▶ _Exercises to complete_:
**A.** Answer these questions using the article on Grantor Retained Annuity Trusts, placed before the listing:
(i) What lifetime gift tax exemption per person does the article give?
(ii) How often is the Applicable Federal Rate published?
(iii) What other name does the article give for the Section 7520 rate?
**B.** Repeat word for word the part of the article on Grantor Retained Annuity Trusts, placed before the listing, from "Functionally, the interest" up to and including "to the GRAT.".

▶ _Passage to read_:
##############################

By: Tom Suchodolski, Assistant Vice President Client Advisor, Whittier Trust
Financial planning during periods of relatively higher interest rates is certainly not elementary. In a low interest rate environment, the opportunities for wealth transfer seem boundless; one can seemingly draw from a myriad of strategies and have a high likelihood of success. A high interest rate environment, however, all but eliminates the effectiveness of such. In particular, strategies that involve intra-family loans or installment sales are negatively impacted by high interest rates. A Grantor Retained Annuity Trust (GRAT) is one of the few exceptions.
A GRAT does not seek to transfer the trust assets to the beneficiaries, but only the appreciation on those assets. Transferring only the appreciation, unlike other gifting techniques, can allow for a transfer that is entirely gift and estate tax-free. For this reason, GRATs are particularly attractive for those who have already transferred assets equal to (or more than) their lifetime gift tax exemption of $12.92 million per person. GRATs may also be a good fit for those who are undecided on how they would like to use their lifetime gift tax exemption.
A GRAT is an irrevocable trust, yet it contains characteristics that are contrary to the very essence of an irrevocable trust. For example, by definition, in an irrevocable trust, the grantor relinquishes his or her ability to change it. However, for a trust to be considered a grantor trust for income tax purposes (i.e. the grantor pays the taxes incurred by the trust), certain features must exist. This includes, but is not limited to, grantor powers such as adding and changing the trust beneficiaries, or the power to substitute the trust assets with other assets of equal value. The ability to substitute trust assets in a GRAT should not be overlooked.
Functionally, the interest rate at GRAT inception is meaningful. You may be familiar with the Applicable Federal Rate (AFR), which is the minimum interest rate that the Internal Revenue Service allows for private loans and is published monthly based on current interest rates. GRATs utilize another monthly interest rate known as the Section 7520 rate. By definition, this is the AFR rate for determining the present value of an annuity. It is also known as the hurdle rate and can be perceived as the IRS projection for appreciation on the assets contributed to the GRAT.

##############################

▶ _Dataset content_:
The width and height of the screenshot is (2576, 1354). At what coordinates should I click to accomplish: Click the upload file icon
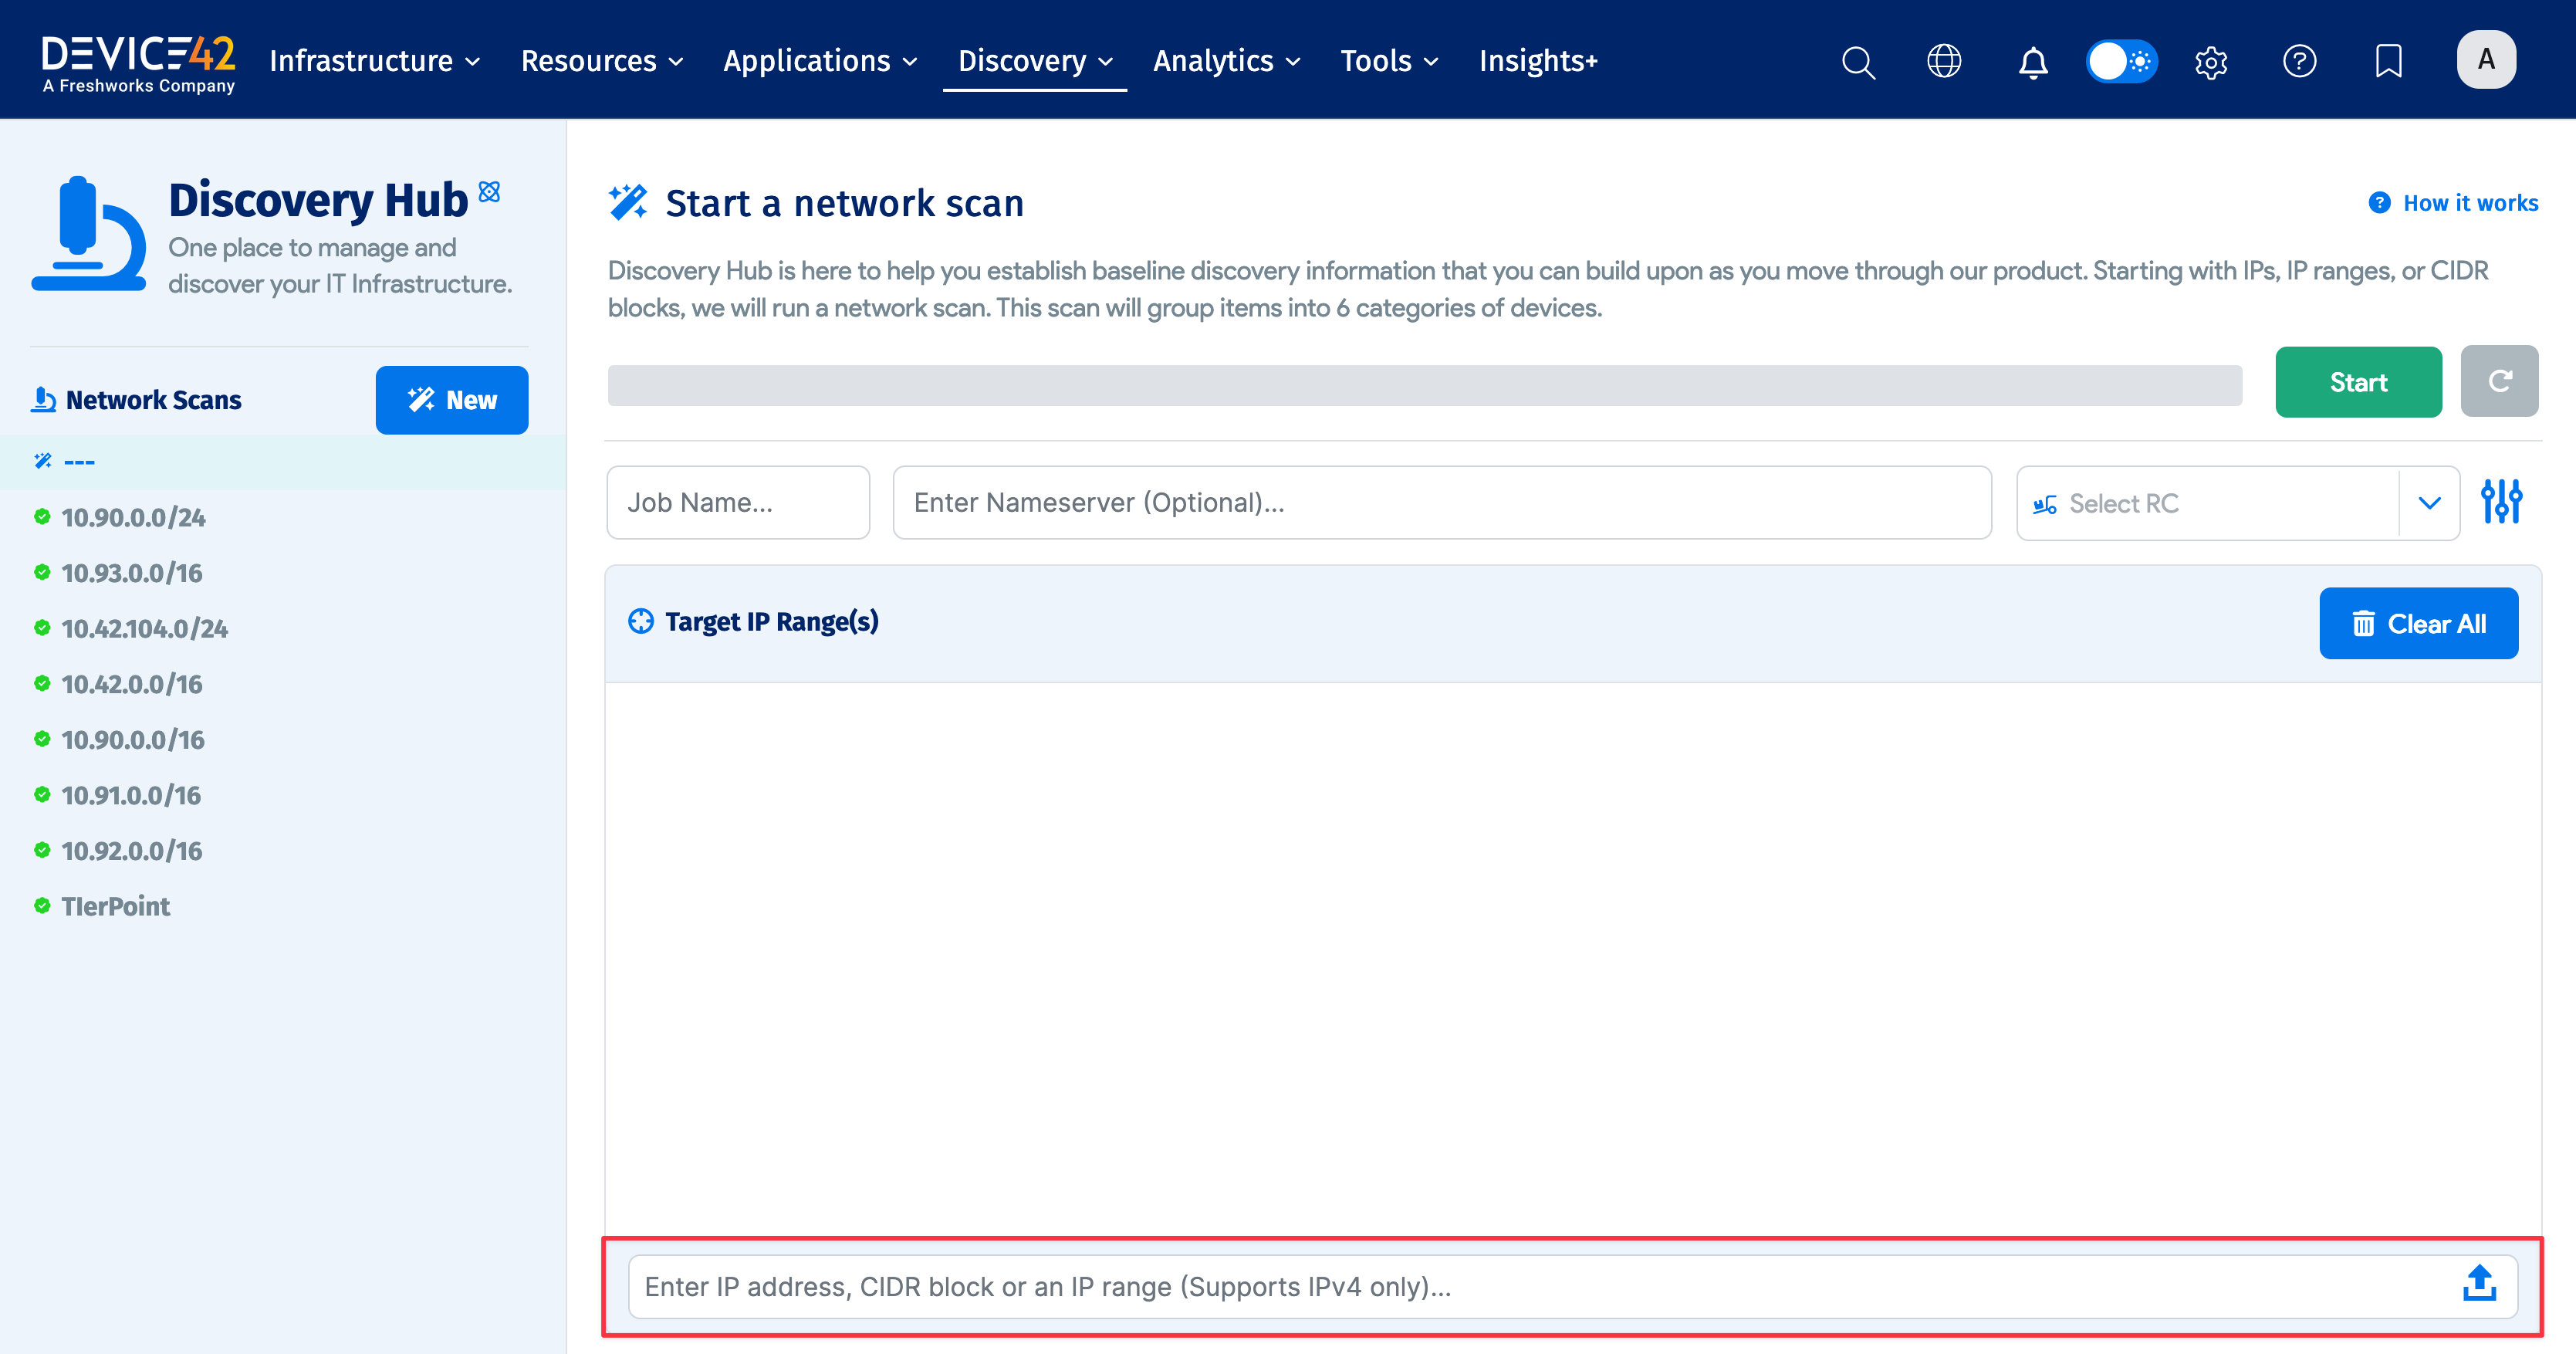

##############################

▶ _Answers to the tasks_:
**A.**
(i) $12.92 million per person.
(ii) Monthly.
(iii) The hurdle rate.

**B.**
Functionally, the interest rate at GRAT inception is meaningful. You may be familiar with the Applicable Federal Rate (AFR), which is the minimum interest rate that the Internal Revenue Service allows for private loans and is published monthly based on current interest rates. GRATs utilize another monthly interest rate known as the Section 7520 rate. By definition, this is the AFR rate for determining the present value of an annuity. It is also known as the hurdle rate and can be perceived as the IRS projection for appreciation on the assets contributed to the GRAT.